Professional Development focussed on Competence & Coverage Rather than Excellence & Impact
The professional development diet for teachers has often been driven by generic whole school needs or perceived priorities. Some teachers have been accepting of this, willing to comply and attempted to implement within their class room. For others they have been physically present at the training but absent in mind and spirit. The TNTP Report released in early August, The Mirage: Confronting the Hard Truth About Our Quest for Teacher Development came to some uncomfortable conclusions about teacher professional development in terms of impact and excellence. Too few teachers understood the need to improve and the system doesn’t know how to help them.
“But school systems shouldn’t give up on teacher development. And they shouldn’t cut spending on it, either. Rather, we believe it’s time for a new conversation about teacher improvement—one that asks fundamentally different questions about what great teaching means and how to achieve it.”
TNTP Report, Website, The Mirage: Confronting the Hard Truths About Our Quest for Teacher Development
Teachers who improved did so despite the system not because of it. A teacher’s willingness to improve seemed to be the key which takes me back to an early point around teacher agency as a key element of our future Education System. It’s maybe time to redirect out efforts, resources and thinking to reimagine teachers’ professional development.
Embedding research within schools needs a fundamental culture shift that sees the class room as the key structure within the system, the student-teacher interaction as the critical interface and effective professional development of teachers as the primary area for leaders to influence.
Too much of what we do isn’t great. Some of it isn’t actually even very good. You may currently feel like you are swimming against the tide but remember the tide always turns.
Two further posts will be released over the bank holiday weekend which combine to form a summary of the presentation at ResearchEd Glasgow. If you fancy going tickets are available here – there aren’t many left.

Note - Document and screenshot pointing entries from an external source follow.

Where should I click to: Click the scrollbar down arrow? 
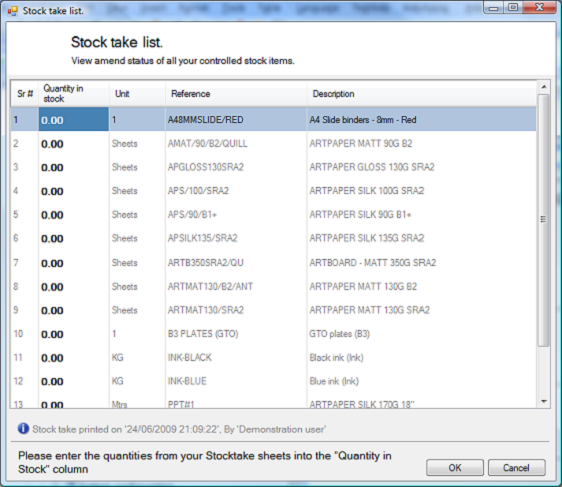[x=544, y=401]
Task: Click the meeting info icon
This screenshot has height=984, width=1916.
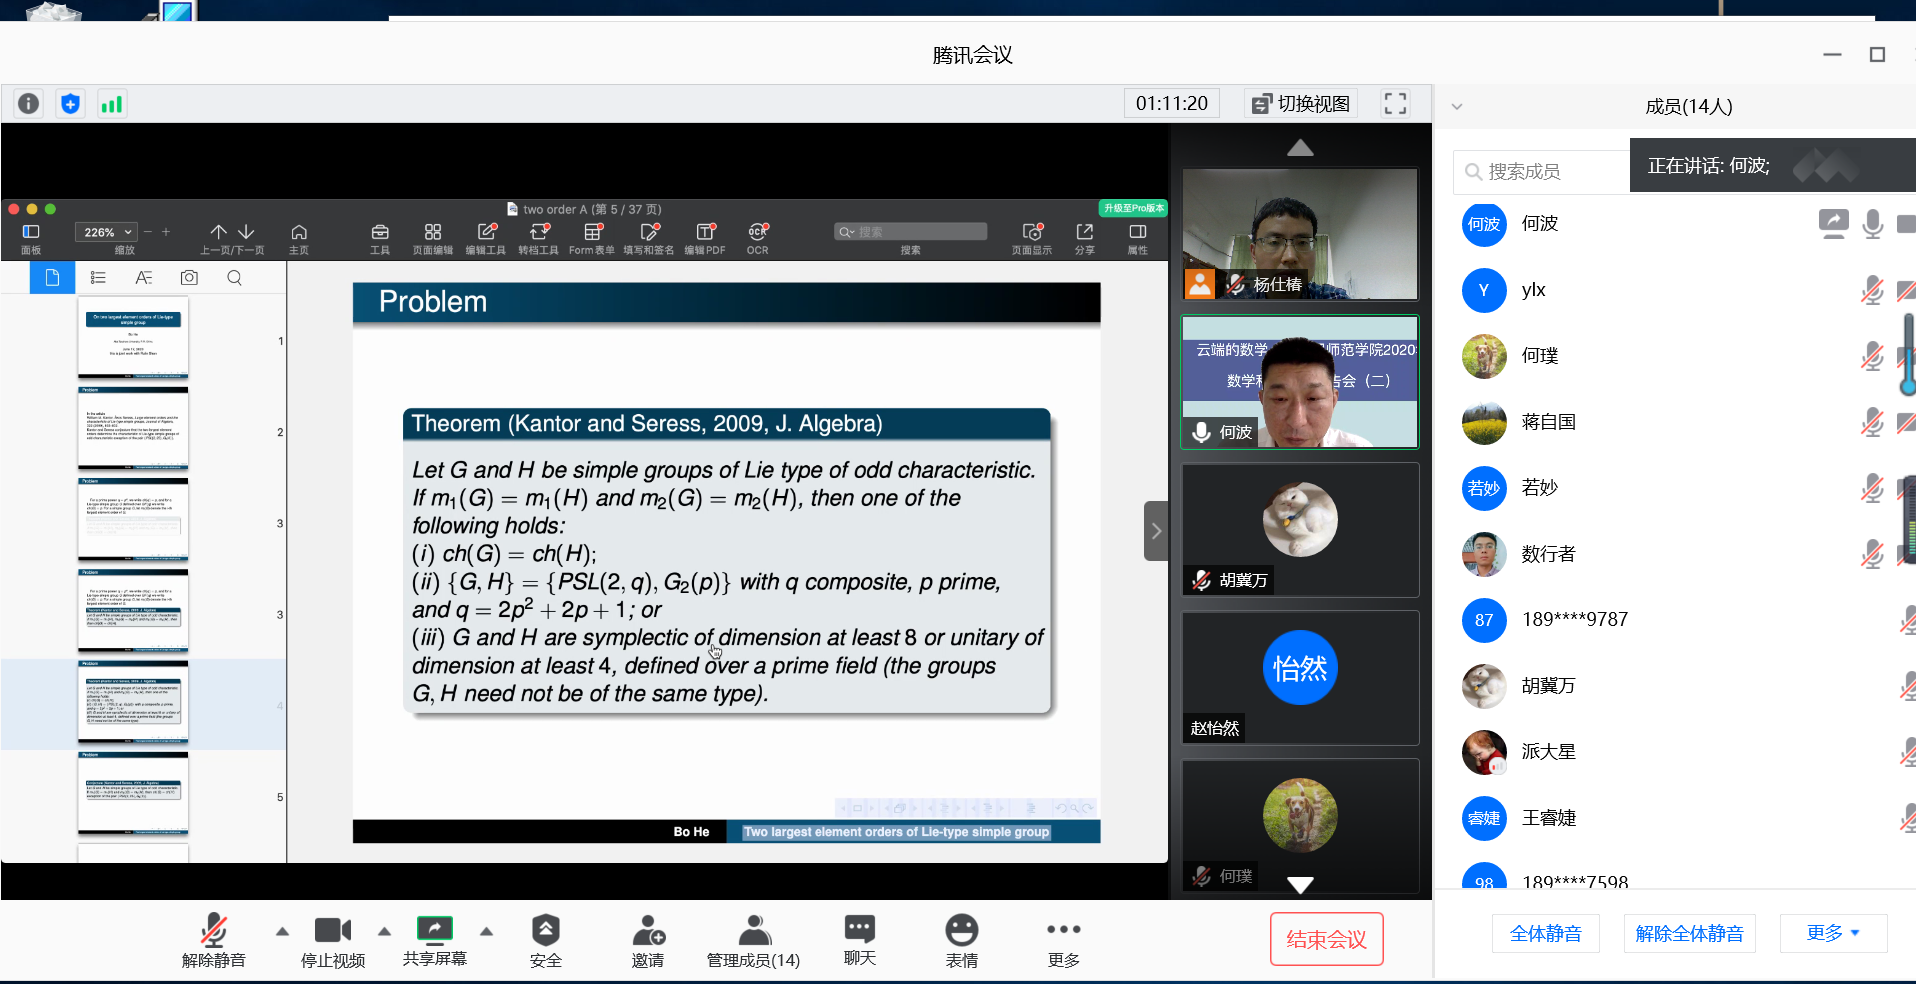Action: point(29,104)
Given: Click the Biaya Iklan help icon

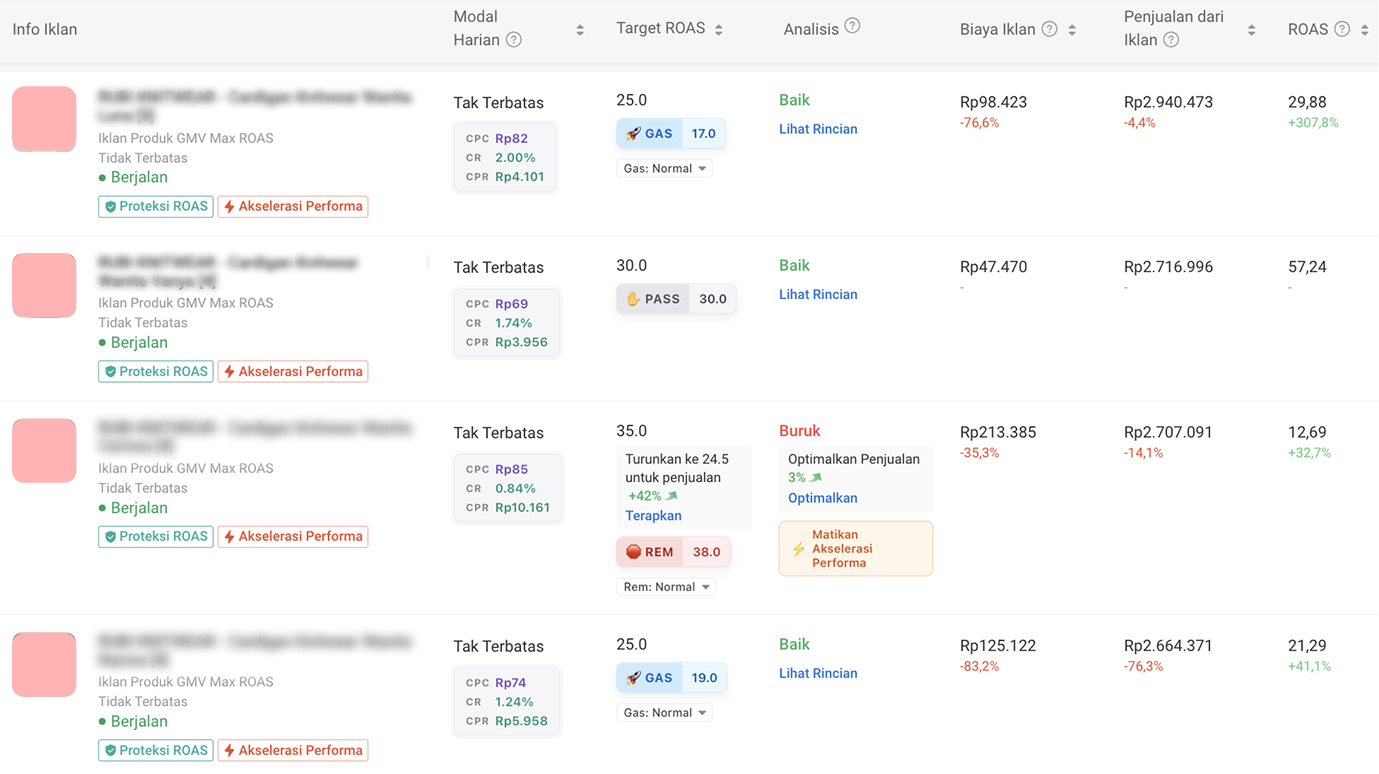Looking at the screenshot, I should coord(1049,29).
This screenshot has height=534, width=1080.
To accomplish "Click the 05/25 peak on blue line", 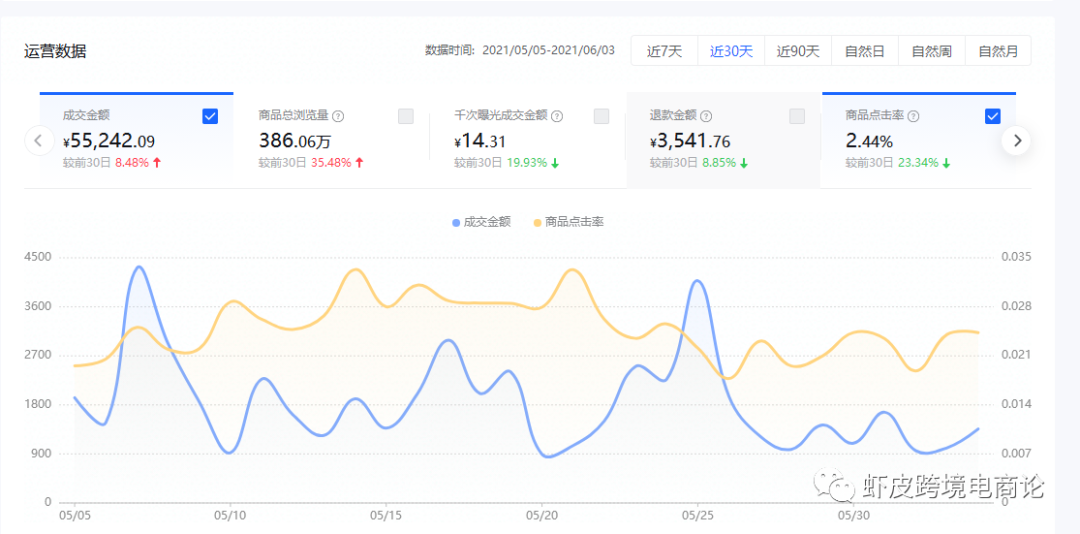I will 697,282.
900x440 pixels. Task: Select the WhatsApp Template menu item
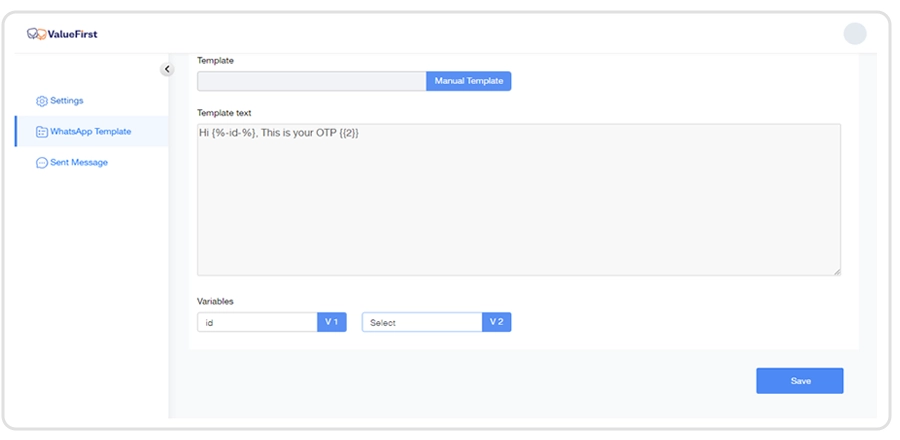coord(90,132)
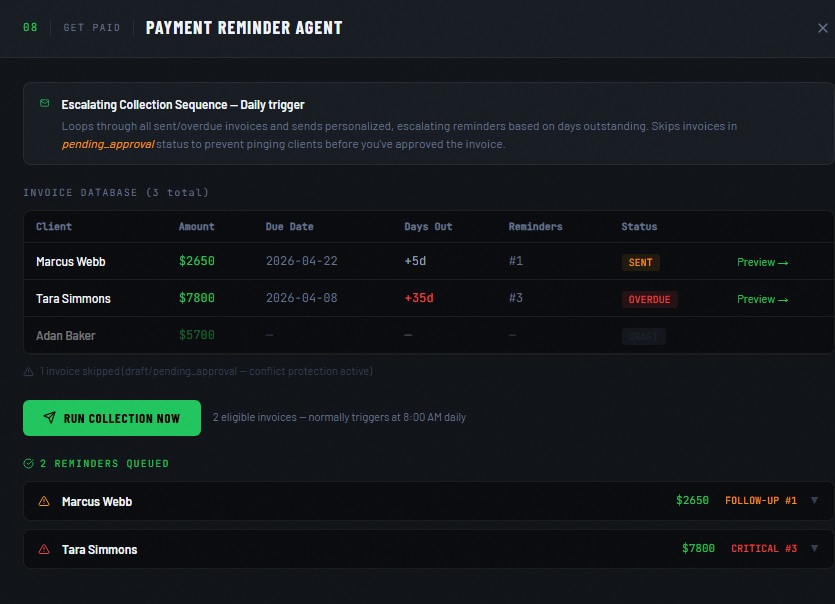This screenshot has width=835, height=604.
Task: Click the FOLLOW-UP #1 label
Action: coord(760,501)
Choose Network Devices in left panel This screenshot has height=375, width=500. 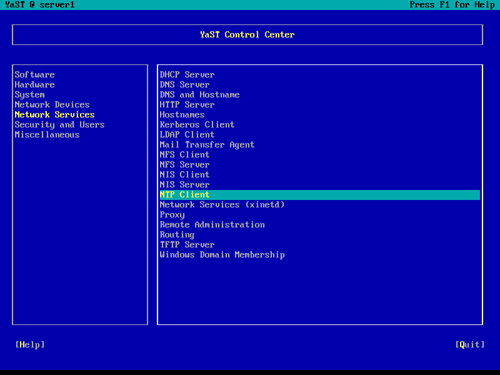[x=52, y=105]
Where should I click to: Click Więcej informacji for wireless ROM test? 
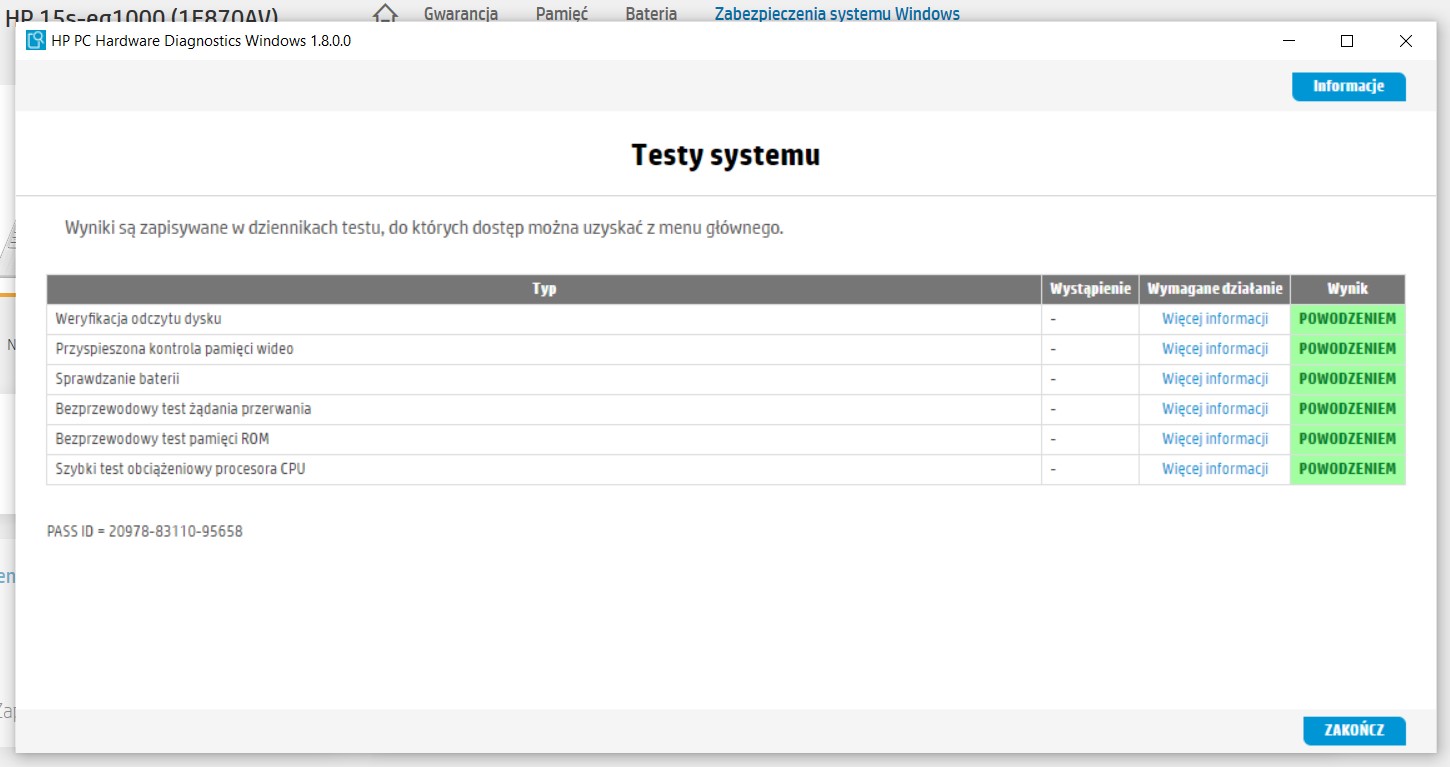(x=1214, y=438)
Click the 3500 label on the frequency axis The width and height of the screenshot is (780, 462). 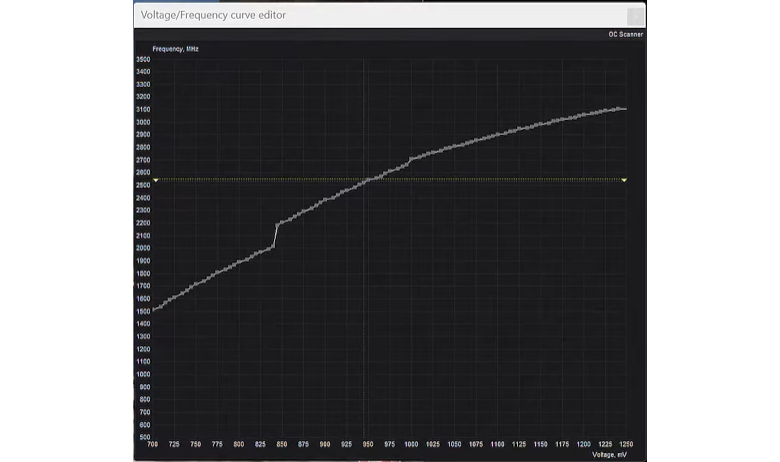[x=143, y=59]
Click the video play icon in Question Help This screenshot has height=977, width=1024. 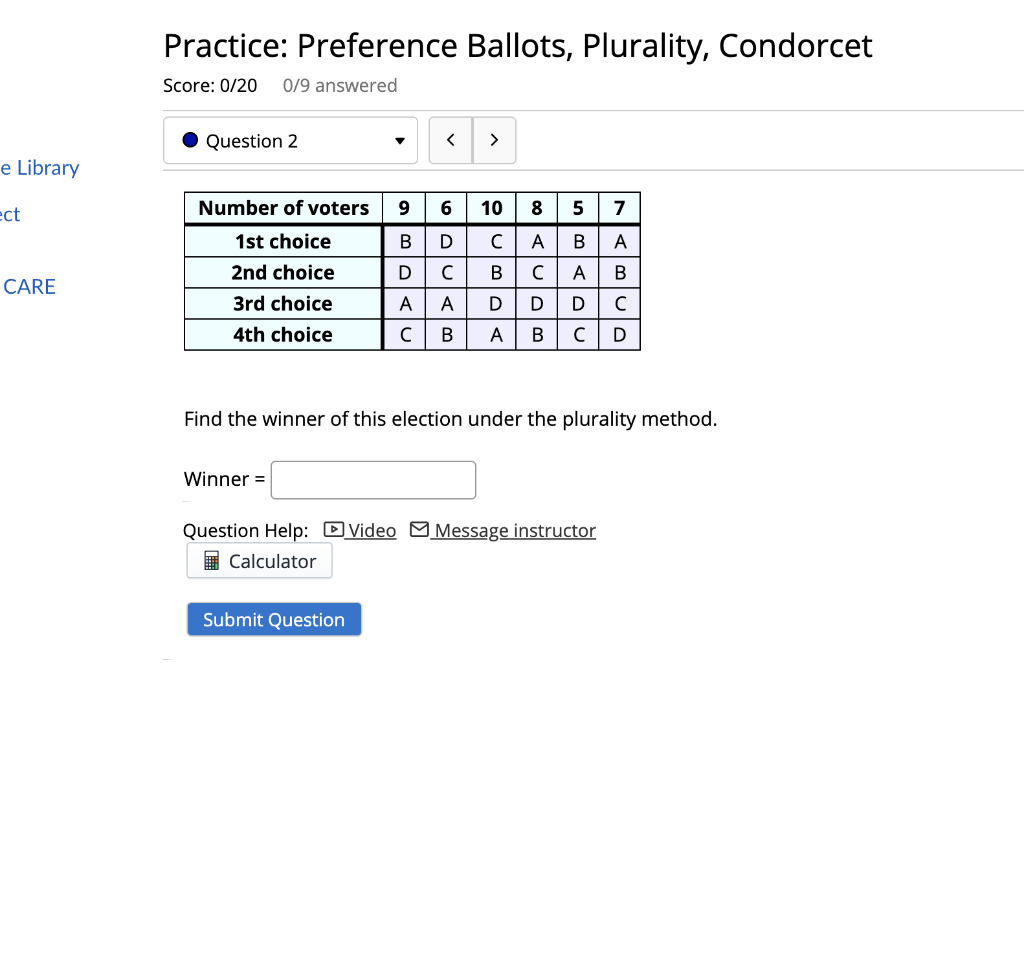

Four Aces for Improving the Quality of Teaching #rEdScot
Creating a Teaching Wisdom Culture: Signposts and Destinations #rEdScot
As always with your blog you cut to the relevant issues. I for one am not offended by your Anglo-Saxon I hope your mother forgives you 🙂
Add to this the stupid idea floated by the Policy Exchange about penalties for schools to fund FE resits in English and Maths and I think we going to reach a tipping point very soon. The view from a special measure school is a bleak one, Maths up this year but now English is down (one first analysis due to anomalies on one paper, cue more money wasted one remarks and recalled papers). With a finite number of C or above grades to go round there will be losers – schools like mine, with lots of middle ability kids, white working class, not quite poor enough for PP but not wealthy to have lots of resources and life experiences at home. Stuck in a shire county with low funding (move us 6 miles into Birmingham and we’d have an extra £500,000 to play with.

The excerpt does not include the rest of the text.